La Flc Cgil parla di una caduta verticale della professione docente causata da stipendi troppo bassi e condizioni di lavoro che allontanano i giovani dall’aspirare a fare il docente.
I soldi stanziati dal Governo per il rinnovo dei contratti del pubblico impiego sarebbero sufficienti ad aumentare gli attuali stipendi di 108 euro lordi mensili. In buona sostanza 3,8 miliardi di euro da dare a 3,5 milioni di dipendenti pubblici, verrebbero appunto poco più di 100 euro ciascuono. Si tratta di un aumento delle retribuzioni pari allo 4,07%, ma bisogna però dire che ci sono alcune categorie, come i magistrati e i dirigenti del pubblico impiego che prenderanno molto di più e altri che invece prenderanno molto di meno. Inoltre bisogna anche tenere in conto che dentro questi 3,8 miliardi di euro, c’è anche la parte che serve a mantenere la quota perequativa prevista per i stipendi più bassi e inserita attraverso il CCNL 2016-2018. In buona sostanza per i docenti si corre il rischio di arrivare ad un aumento mensile lordo non superiore a 75 euro, il che vorrebbe dire una quarantina di euro nette in più nel cedolino di ogni mese.
Quando il Governo Gentiloni nel 2018 rinnovò il Contratto scuola dopo un blocco quasi decennale, con una somma superiore agli 85 euro lordi e mensili, l’On. Di Maio fu molto chiaro ed esplicito nelle sue dichiarazioni: ”Dobbiamo prima di tutto adeguare gli stipendi dei docenti italiani alla media europea e garantire la valorizzazione della loro professionalità, anche con il rinnovo contrattuale e la retribuzione delle ore di formazione e aggiornamento. La professione docente deve tornare ad avere il prestigio che gli è stato sottratto, anche attraverso una stabilizzazione dei precari storici”.
Sulla riforma della Buona Scuola l’ex leader del M5S così si era espresso: ”La riforma Renzi non ha nulla di buono. La smantelleremo partendo proprio da quelle misure che hanno trasformato la scuola in un’azienda: i super-poteri ai presidi, la chiamata diretta dei docenti, il bonus premiale e la card formazione per i docenti che è più una mancetta elettorale”.
Appare evidente a tutti dopo oltre due anni di Governi a maggioranza M5S, guidati sempre dal Premier Giuseppe Conte, come sulla abrogazione della legge 107/015 e sull’aumento degli stipendi dei docenti, ci sia stato un netto e indiscutibile tradimento delle promesse elettorali fatte nel 2018.

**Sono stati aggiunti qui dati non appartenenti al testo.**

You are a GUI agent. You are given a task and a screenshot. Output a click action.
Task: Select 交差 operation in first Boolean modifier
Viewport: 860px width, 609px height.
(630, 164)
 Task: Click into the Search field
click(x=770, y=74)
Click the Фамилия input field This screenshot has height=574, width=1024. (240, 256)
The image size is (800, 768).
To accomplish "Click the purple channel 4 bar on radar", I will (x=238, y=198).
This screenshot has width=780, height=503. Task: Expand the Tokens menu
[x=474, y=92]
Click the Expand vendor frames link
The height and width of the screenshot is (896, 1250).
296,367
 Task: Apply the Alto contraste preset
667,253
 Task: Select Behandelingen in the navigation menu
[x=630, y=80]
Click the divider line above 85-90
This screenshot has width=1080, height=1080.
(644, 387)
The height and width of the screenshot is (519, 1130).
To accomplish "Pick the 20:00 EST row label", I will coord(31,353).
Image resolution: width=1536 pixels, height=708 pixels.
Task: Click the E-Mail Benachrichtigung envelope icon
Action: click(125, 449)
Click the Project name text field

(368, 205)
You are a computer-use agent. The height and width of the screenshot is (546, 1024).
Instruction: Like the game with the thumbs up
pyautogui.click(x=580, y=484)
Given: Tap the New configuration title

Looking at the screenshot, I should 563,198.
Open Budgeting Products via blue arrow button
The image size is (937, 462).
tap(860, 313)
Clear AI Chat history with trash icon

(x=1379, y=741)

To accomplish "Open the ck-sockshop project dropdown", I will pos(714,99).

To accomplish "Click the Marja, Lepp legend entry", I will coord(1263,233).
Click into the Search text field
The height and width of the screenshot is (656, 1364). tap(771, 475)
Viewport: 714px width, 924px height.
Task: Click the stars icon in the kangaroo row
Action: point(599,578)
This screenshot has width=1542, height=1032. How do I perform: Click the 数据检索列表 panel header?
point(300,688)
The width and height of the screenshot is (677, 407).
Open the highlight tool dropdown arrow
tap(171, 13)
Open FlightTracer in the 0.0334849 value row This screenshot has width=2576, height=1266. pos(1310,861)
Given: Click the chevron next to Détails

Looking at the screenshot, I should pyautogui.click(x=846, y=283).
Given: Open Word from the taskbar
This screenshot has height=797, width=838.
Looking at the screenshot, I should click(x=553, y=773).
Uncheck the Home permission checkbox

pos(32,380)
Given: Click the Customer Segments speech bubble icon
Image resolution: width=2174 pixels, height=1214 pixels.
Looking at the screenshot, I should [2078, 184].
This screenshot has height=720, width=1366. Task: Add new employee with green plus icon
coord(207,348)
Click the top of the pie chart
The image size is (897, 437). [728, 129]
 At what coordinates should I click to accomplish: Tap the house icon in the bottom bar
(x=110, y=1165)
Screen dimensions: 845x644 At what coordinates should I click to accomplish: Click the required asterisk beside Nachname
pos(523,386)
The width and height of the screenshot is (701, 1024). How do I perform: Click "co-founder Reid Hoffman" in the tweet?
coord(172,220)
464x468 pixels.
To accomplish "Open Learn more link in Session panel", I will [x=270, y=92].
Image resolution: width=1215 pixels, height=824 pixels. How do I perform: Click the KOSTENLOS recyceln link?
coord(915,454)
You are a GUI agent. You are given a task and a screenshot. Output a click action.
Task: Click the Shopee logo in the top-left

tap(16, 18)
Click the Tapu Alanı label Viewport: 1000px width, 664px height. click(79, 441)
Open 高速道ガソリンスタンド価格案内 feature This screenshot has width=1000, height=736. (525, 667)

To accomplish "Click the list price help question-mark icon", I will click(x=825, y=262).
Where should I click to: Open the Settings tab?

Arriva proprio allo scadere del 2020, il giorno di San Silvestro, un comunicato stampa della Flc Cgil sugli stipendi dei prof: “E’ la seconda volta che il Presidente del Consiglio, Giuseppe Conte, si occupa di stipendi dei docenti. La prima volta fu nell’aprile 2019, quando addirittura firmò un Protocollo di Intesa con i sindacati scuola, riconoscendo l’importanza di un adeguamento degli stipendi degli insegnanti alla media dei loro colleghi europei, così come legittimamente chiedevano le Organizzazioni sindacali. Ma poi il suo primo governo cadde.
Ora, sia pur genericamente, il Presidente ritorna sull’argomento in occasione della conferenza stampa di fine anno, per dire che effettivamente occorre fare di più.
Purtroppo il riconoscimento si ferma qui, e se si ferma qui andrà a tenere compagnia alla lunghissima serie di presidenti e di ministri dell’istruzione che ammettono l’anomalia ma poi non fanno nulla per correggerla.
I mali della scuola italiana sono annosi ed endemici: classi pollaio, precariato cronico, tagli epocali al personale, edilizia antiquata, tempo scuola ridotto, scuole sovradimensionate e ingestibili, strutture di supporto amministrativo ridotte al lumicino, autonomia non supportata e via dicendo. Ma di questo panorama desolante fa parte anche la non attrattività della professione docente. Stipendi non adeguati sono una delle cause che portano alle graduatorie vuote, alle classi non coperte, alla caduta verticale della considerazione sociale della professione.
Se si cominciasse a programmare un graduale incremento stipendiale da realizzare anche in più contratti a partire dal prossimo, allora si potrà dire che si incomincia a uscire dalle chiacchiere per fare cose concrete”.